> [Exercise objective] Repeat each entry below exactly.

> [Listed entries]
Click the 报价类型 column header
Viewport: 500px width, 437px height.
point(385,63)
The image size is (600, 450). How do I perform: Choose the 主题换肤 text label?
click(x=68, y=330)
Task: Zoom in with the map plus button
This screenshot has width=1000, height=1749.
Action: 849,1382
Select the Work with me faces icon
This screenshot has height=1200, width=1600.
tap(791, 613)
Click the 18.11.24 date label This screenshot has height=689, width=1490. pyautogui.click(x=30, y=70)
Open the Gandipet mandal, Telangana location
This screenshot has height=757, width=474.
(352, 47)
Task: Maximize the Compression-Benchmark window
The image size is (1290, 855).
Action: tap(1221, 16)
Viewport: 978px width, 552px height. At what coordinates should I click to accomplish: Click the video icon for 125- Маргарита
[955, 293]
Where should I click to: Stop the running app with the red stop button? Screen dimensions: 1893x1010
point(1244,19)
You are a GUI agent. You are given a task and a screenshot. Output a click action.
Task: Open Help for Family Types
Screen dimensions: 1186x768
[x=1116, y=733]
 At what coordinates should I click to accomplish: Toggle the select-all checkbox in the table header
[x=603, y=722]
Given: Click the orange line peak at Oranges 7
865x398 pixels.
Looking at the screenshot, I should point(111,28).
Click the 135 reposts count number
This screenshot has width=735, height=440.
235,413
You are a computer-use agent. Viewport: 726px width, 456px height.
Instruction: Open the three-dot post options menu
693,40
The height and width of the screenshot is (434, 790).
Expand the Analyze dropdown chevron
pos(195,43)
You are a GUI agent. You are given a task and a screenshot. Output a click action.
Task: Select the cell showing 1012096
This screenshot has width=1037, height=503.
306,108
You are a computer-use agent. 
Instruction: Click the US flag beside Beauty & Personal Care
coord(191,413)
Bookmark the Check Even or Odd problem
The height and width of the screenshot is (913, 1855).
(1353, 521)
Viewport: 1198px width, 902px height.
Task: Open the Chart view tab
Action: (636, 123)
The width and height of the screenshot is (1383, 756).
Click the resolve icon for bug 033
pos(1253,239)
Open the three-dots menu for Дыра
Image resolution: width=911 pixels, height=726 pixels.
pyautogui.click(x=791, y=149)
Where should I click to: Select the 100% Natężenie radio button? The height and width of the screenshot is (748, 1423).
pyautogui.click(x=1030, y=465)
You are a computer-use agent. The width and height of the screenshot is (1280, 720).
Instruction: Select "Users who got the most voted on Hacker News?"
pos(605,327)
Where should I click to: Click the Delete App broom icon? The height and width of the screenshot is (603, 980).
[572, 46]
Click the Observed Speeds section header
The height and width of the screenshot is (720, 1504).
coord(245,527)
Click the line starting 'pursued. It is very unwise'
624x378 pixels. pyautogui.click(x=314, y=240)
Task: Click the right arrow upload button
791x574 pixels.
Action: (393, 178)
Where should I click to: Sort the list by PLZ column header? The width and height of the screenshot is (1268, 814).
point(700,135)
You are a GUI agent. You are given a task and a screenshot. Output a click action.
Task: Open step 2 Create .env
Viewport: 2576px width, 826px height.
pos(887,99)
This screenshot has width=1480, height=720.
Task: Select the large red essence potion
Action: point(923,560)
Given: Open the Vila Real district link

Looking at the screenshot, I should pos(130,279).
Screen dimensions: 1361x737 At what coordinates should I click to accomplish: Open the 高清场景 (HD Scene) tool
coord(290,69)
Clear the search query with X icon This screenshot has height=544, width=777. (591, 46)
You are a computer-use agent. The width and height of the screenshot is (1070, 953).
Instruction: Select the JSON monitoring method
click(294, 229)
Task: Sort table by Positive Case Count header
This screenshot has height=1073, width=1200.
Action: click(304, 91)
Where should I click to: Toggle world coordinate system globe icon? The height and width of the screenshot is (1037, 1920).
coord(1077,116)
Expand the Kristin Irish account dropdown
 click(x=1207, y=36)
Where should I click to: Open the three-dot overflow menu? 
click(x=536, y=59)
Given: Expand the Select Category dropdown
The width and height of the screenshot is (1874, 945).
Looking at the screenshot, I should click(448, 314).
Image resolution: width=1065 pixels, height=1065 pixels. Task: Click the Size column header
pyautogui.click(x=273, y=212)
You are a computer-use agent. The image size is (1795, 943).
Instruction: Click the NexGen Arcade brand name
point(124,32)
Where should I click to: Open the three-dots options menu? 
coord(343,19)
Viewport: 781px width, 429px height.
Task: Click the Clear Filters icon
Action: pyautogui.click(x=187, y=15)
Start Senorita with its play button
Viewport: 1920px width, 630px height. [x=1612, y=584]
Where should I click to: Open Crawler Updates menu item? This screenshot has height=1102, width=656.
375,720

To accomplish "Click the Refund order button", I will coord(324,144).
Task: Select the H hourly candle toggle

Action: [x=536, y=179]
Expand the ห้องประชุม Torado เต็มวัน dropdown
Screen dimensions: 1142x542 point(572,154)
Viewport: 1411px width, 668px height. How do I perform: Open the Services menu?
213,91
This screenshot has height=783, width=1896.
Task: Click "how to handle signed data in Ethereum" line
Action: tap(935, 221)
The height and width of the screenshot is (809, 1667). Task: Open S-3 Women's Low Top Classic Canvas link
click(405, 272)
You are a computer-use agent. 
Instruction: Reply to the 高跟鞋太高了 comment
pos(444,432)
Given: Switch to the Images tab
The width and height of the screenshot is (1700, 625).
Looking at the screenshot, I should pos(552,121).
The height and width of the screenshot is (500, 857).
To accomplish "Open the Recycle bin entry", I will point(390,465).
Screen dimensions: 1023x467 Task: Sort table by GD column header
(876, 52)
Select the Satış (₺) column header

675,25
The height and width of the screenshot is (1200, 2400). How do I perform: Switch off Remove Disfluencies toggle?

> [Solution]
Click the 报价类型 column header
Viewport: 500px width, 437px height.
point(385,63)
The image size is (600, 450). How do I perform: Choose the 主题换肤 text label?
click(x=68, y=330)
Task: Zoom in with the map plus button
This screenshot has width=1000, height=1749.
Action: 849,1382
Select the Work with me faces icon
This screenshot has height=1200, width=1600.
tap(791, 613)
Click the 18.11.24 date label This screenshot has height=689, width=1490. pyautogui.click(x=30, y=70)
Open the Gandipet mandal, Telangana location
This screenshot has height=757, width=474.
(352, 47)
Task: Maximize the Compression-Benchmark window
The image size is (1290, 855).
Action: tap(1221, 16)
Viewport: 978px width, 552px height. At what coordinates should I click to accomplish: Click the video icon for 125- Маргарита
[955, 293]
Where should I click to: Stop the running app with the red stop button? Screen dimensions: 1893x1010
point(1244,19)
You are a GUI agent. You are given a task and a screenshot. Output a click action.
Task: Open Help for Family Types
Screen dimensions: 1186x768
[x=1116, y=733]
 At what coordinates should I click to accomplish: Toggle the select-all checkbox in the table header
[x=603, y=722]
Given: Click the orange line peak at Oranges 7
865x398 pixels.
Looking at the screenshot, I should point(111,28).
Click the 135 reposts count number
This screenshot has width=735, height=440.
235,413
You are a computer-use agent. Viewport: 726px width, 456px height.
Instruction: Open the three-dot post options menu
693,40
The height and width of the screenshot is (434, 790).
Expand the Analyze dropdown chevron
pos(195,43)
You are a GUI agent. You are given a task and a screenshot. Output a click action.
Task: Select the cell showing 1012096
This screenshot has width=1037, height=503.
306,108
You are a computer-use agent. 
Instruction: Click the US flag beside Beauty & Personal Care
coord(191,413)
Bookmark the Check Even or Odd problem
The height and width of the screenshot is (913, 1855).
(1353, 521)
Viewport: 1198px width, 902px height.
Task: Open the Chart view tab
Action: (636, 123)
The width and height of the screenshot is (1383, 756).
Click the resolve icon for bug 033
pos(1253,239)
Open the three-dots menu for Дыра
Image resolution: width=911 pixels, height=726 pixels.
pyautogui.click(x=791, y=149)
Where should I click to: Select the 100% Natężenie radio button? The height and width of the screenshot is (748, 1423).
pyautogui.click(x=1030, y=465)
You are a computer-use agent. The width and height of the screenshot is (1280, 720).
Instruction: Select "Users who got the most voted on Hacker News?"
pos(605,327)
Where should I click to: Click the Delete App broom icon? The height and width of the screenshot is (603, 980).
[572, 46]
Click the Observed Speeds section header
The height and width of the screenshot is (720, 1504).
coord(245,527)
Click the line starting 'pursued. It is very unwise'
624x378 pixels. pyautogui.click(x=314, y=240)
Task: Click the right arrow upload button
791x574 pixels.
Action: (393, 178)
Where should I click to: Sort the list by PLZ column header? The width and height of the screenshot is (1268, 814).
point(700,135)
You are a GUI agent. You are given a task and a screenshot. Output a click action.
Task: Open step 2 Create .env
Viewport: 2576px width, 826px height.
pos(887,99)
This screenshot has width=1480, height=720.
Task: Select the large red essence potion
Action: point(923,560)
Given: Open the Vila Real district link

Looking at the screenshot, I should pos(130,279).
Screen dimensions: 1361x737 At what coordinates should I click to accomplish: Open the 高清场景 (HD Scene) tool
coord(290,69)
Clear the search query with X icon This screenshot has height=544, width=777. (591, 46)
You are a computer-use agent. The width and height of the screenshot is (1070, 953).
Instruction: Select the JSON monitoring method
click(294, 229)
Task: Sort table by Positive Case Count header
This screenshot has height=1073, width=1200.
Action: click(304, 91)
Where should I click to: Toggle world coordinate system globe icon? The height and width of the screenshot is (1037, 1920).
coord(1077,116)
Expand the Kristin Irish account dropdown
 click(x=1207, y=36)
Where should I click to: Open the three-dot overflow menu? 
click(x=536, y=59)
Given: Expand the Select Category dropdown
The width and height of the screenshot is (1874, 945).
Looking at the screenshot, I should click(448, 314).
Image resolution: width=1065 pixels, height=1065 pixels. Task: Click the Size column header
pyautogui.click(x=273, y=212)
You are a computer-use agent. The image size is (1795, 943).
Instruction: Click the NexGen Arcade brand name
point(124,32)
Where should I click to: Open the three-dots options menu? 
coord(343,19)
Viewport: 781px width, 429px height.
Task: Click the Clear Filters icon
Action: pyautogui.click(x=187, y=15)
Start Senorita with its play button
Viewport: 1920px width, 630px height. [x=1612, y=584]
Where should I click to: Open Crawler Updates menu item? This screenshot has height=1102, width=656.
375,720

To accomplish "Click the Refund order button", I will coord(324,144).
Task: Select the H hourly candle toggle

Action: [x=536, y=179]
Expand the ห้องประชุม Torado เต็มวัน dropdown
Screen dimensions: 1142x542 point(572,154)
Viewport: 1411px width, 668px height. How do I perform: Open the Services menu?
213,91
This screenshot has height=783, width=1896.
Task: Click "how to handle signed data in Ethereum" line
Action: tap(935, 221)
The height and width of the screenshot is (809, 1667). Task: Open S-3 Women's Low Top Classic Canvas link
click(405, 272)
You are a computer-use agent. 
Instruction: Reply to the 高跟鞋太高了 comment
pos(444,432)
Given: Switch to the Images tab
The width and height of the screenshot is (1700, 625).
Looking at the screenshot, I should pos(552,121).
The height and width of the screenshot is (500, 857).
To accomplish "Open the Recycle bin entry", I will point(390,465).
Screen dimensions: 1023x467 Task: Sort table by GD column header
(876, 52)
Select the Satış (₺) column header

675,25
The height and width of the screenshot is (1200, 2400). How do I perform: Switch off Remove Disfluencies toggle?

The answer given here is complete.